** Exercise text follows **

This file defines the generic machine intrinsics.
impl<M: Memory> Machine<M> {
#[specr::argmatch(intrinsic)]
fn eval_intrinsic(
&mut self,
intrinsic: Intrinsic,
arguments: List<(Value<M>, Type)>,
ret_ty: Type,
) -> NdResult<Value<M>> { .. }
}These helper functions simplify unit-returning intrinsics.
fn unit_value<M: Memory>() -> Value<M> {
Value::Tuple(list![])
}
fn unit_type() -> Type {
Type::Tuple { fields: list![], size: Size::ZERO, align: Align::ONE }
}We start with the Exit intrinsic.
impl<M: Memory> Machine<M> {
fn exit(&self) -> NdResult<!> {
// Check for memory leaks.
self.mem.leak_check()?;
// No leak found -- good, stop the machine.
throw_machine_stop!();
}
fn eval_intrinsic(
&mut self,
Intrinsic::Exit: Intrinsic,
arguments: List<(Value<M>, Type)>,
ret_ty: Type,
) -> NdResult<Value<M>> {
self.exit()?
}
}These are the PrintStdout and PrintStderr intrinsics.
impl<M: Memory> Machine<M> {
fn eval_intrinsic(
&mut self,
Intrinsic::PrintStdout: Intrinsic,
arguments: List<(Value<M>, Type)>,
ret_ty: Type,
) -> NdResult<Value<M>> {
if ret_ty != unit_type() {
throw_ub!("invalid return type for `Intrinsic::PrintStdout`")
}
self.eval_print(self.stdout, arguments)?;
ret(unit_value())
}
fn eval_intrinsic(
&mut self,
Intrinsic::PrintStderr: Intrinsic,
arguments: List<(Value<M>, Type)>,
ret_ty: Type,
) -> NdResult<Value<M>> {
if ret_ty != unit_type() {
throw_ub!("invalid return type for `Intrinsic::PrintStderr`")
}
self.eval_print(self.stderr, arguments)?;
ret(unit_value())
}
fn eval_print(
&mut self,
stream: DynWrite,
arguments: List<(Value<M>, Type)>,
) -> Result {
for (arg, _) in arguments {
match arg {
Value::Int(i) => write!(stream, "{}\n", i).unwrap(),
Value::Bool(b) => write!(stream, "{}\n", b).unwrap(),
_ => throw_ub!("unsupported value for printing"),
}
}
ret(())
}
}These intrinsics can be used for dynamic memory allocation and deallocation.

** End of Exercise text **
** Dataset entries follows **

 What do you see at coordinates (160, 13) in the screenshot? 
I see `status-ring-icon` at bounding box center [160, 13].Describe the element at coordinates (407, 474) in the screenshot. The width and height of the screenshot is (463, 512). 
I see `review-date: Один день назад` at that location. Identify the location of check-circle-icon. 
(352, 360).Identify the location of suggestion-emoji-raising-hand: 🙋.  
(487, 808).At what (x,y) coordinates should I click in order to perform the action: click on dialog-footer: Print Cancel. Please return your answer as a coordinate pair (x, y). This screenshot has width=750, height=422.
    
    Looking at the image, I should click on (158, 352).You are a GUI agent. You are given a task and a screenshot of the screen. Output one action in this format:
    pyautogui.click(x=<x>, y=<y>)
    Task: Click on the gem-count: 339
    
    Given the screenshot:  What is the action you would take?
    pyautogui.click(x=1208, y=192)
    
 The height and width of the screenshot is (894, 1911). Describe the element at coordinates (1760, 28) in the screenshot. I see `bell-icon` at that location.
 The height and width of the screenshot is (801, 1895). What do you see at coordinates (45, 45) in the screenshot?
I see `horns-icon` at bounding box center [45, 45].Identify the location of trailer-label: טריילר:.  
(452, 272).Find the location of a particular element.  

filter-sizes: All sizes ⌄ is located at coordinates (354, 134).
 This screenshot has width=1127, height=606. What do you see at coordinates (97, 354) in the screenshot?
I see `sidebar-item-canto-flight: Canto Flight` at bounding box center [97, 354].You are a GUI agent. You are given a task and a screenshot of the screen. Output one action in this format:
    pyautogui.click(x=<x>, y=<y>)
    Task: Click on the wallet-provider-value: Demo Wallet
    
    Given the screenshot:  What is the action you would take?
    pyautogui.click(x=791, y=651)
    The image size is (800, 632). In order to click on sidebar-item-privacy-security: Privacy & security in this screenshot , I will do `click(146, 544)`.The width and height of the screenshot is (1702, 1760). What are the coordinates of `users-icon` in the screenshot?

** End of Dataset entries **

Exercises:
A – In the intrinsics code, why does the exit function call self.mem.leak_check() before throw_machine_stop!()?
B – Answer these questions from the intrinsics code:
(i) What size and alignment does unit_type give its tuple type?
(ii) Which stream does the PrintStderr intrinsic pass to eval_print?
(iii) Which two kinds of value can eval_print write?
C – Write out the intrinsics code starting at "throw_machine_stop!();" and ending at "self.exit()?", with "halt_machine" swapped in for "throw_machine_stop".

Task responses:
A – The call checks for memory leaks. The machine is stopped only after that check finds no leak.

B –
(i) Size::ZERO and Align::ONE.
(ii) self.stderr.
(iii) Value::Int and Value::Bool.

C –
halt_machine!();
}
fn eval_intrinsic(
&mut self,
Intrinsic::Exit: Intrinsic,
arguments: List<(Value<M>, Type)>,
ret_ty: Type,
) -> NdResult<Value<M>> {
self.exit()?